Sustained shared thinking occurs when educators support the development of children’s complex thinking and problem-solving skills by engaging children in open-ended and exploratory conversations (Touhill, 2012).

The following table identifies teacher and student actions for sustained shared thinking.

TeacherStudent

The teacher:

  • develops mindful and intentional learning experiences and challenging play environments that provoke ideas and encourage conversations
  • plans for meaningful conversations so that children investigate concepts and ideas and develop new ways of talking and thinking about things (Connor, 2013)
  • asks open-ended questions to sustain focused conversations
  • facilitates higher order thinking by providing more progressively sophisticated communication and collaboration (Meade et al., 2013).

The student:

  • works collaboratively and intellectually with a teacher and/or another student/s to solve a problem or clarify a concept
  • investigates self-initiated problems through rich discussions to find solutions
  • responds to open-ended questions in intellectual ways to clarify a concept
  • views problems from new perspectives after focused discussions with teacher.

Classroom example

This professional learning example shows how one Prep teacher priorities sustained shared thinking to support learning in her Prep classroom.

Annette Woods
Associate Professor
Queensland University of Technology

Classrooms where children are engaged in sustained shared thinking are classrooms where problem-based learning will be happening — where children are actually able to consider enquiry and to enquire about the world, and where they may indeed be thinking about critical literacy and critical higher-order thinking, by engaging together, by thinking about what other children within their spaces are thinking, by thinking about a variety of perspectives, and coming to an understanding that the world is not something that has a right and a wrong, but that in fact people think differently.

Rae Welch
Prep Teacher
Jamboree Heights State School

[reading a letter from the Tooth Fairy] ‘I have some sad news. Last week there was a big storm and my house collapsed. Do you have any ideas? Please write back to me if you can help. From your friend, Sparkles the Tooth Fairy.’ [to the students] When you get yours I would like you to just draw what you can imagine the Tooth Fairy’s house might look like. And then we’ll put all our ideas together and come up with a really special house for the Tooth Fairy.

Rae Welch

I set that activity up for thinking to occur by initially asking the children just to do their own drawing. It was their own ideas from the stimulus of the Tooth Fairy letter. So they were captivated, they were interested. It’s very relevant to these children at the moment because lots of them are losing their teeth. But it was just their little notetaking — clarify their own thoughts in their heads, and build on their own thoughts as they were doing it, to then share with the class.

Student 1

A light.

Rae Welch

A light for the Tooth Fairy. Why do you think the Tooth Fairy’s house needs a light out the front? I like it.

Student 1

So she can see.

Rae Welch

So she can see. When does she fly again?

Student 1

At night.

Rae Welch

She flies at night time. So why do you think a light out the front of her house might be a good idea?

Student 1

So she can see where she’s flying

Rae Welch

A light for the Tooth Fairy. Why do you think the Tooth Fairy’s house needs a light out the front? I like it.

Rae Welch

The purpose of sharing their thinking was to build on the ideas, to recognise other people’s ideas as positive things, and to help them extend their own thoughts and extend their own designs. They could just have a look and oh that was a good idea, I can include that. I can adapt mine this way and that. So just, you know, more ideas, more brains to create it, to build on their own initial one.

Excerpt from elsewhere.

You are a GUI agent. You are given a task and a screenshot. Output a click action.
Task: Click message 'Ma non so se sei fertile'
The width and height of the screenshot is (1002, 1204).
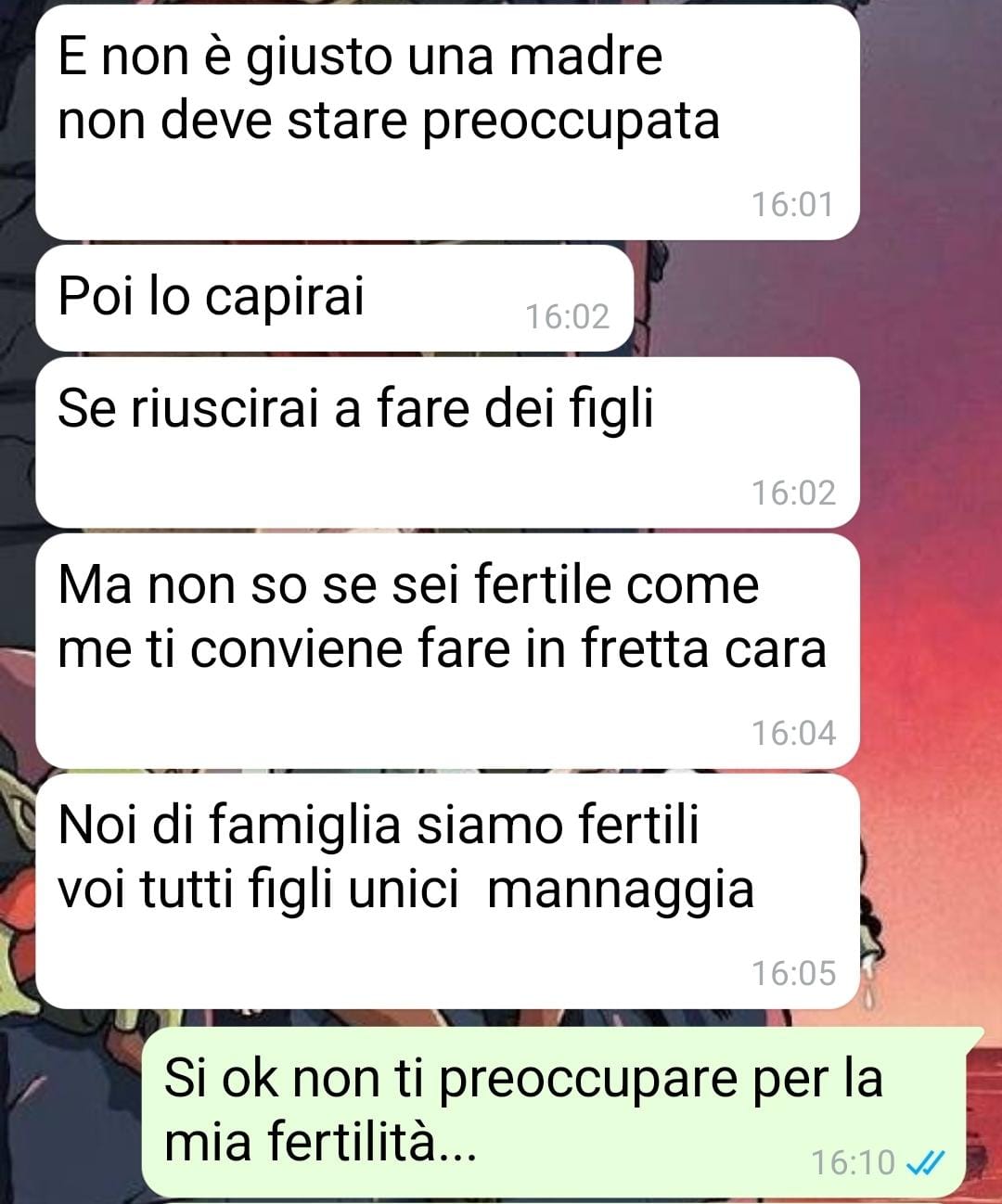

Using all those ideas that we’ve come up with, see if you can have another go at drawing a beautiful strong big house.

I gave the children time to think to start with. I like to think that every child has … full of imaginative ideas and I want them to be able to express their own ideas and not always be led by the first child who’s answered the question. Therefore they’ve had a chance, they’ve done their own thinking, they’ve got it down there on paper. And they could then, throughout the lesson, build on their ideas with everybody else’s. But they’ve got their own ownership of it and haven’t had to just copy from someone else.

Student 3

Fairy.

Rae Welch

Fairy, and why did you write that there?

Student 3

Because they know which house is the fairy’s house.

Rae Welch

So they know where it’s the Tooth Fairy’s house. And then over here is what you designed after hearing everybody else’s ideas and you’ve now got a house. Tell me all about this one again.

Student 3

Those are the bricks and those are the teeth and that’s the sparkles and there’s the light and that’s the door ...

Annette Woods

That’s an extremely important thing for our children in classrooms to be learning. Learning to understand about other people’s perspectives, learning how to get on together, learning how to lead and how to follow. Actually understanding that by working together and collaborating, and understanding each other’s perspectives, that we indeed ourselves are learning a lot more than we might if we were thinking in a more individual sense.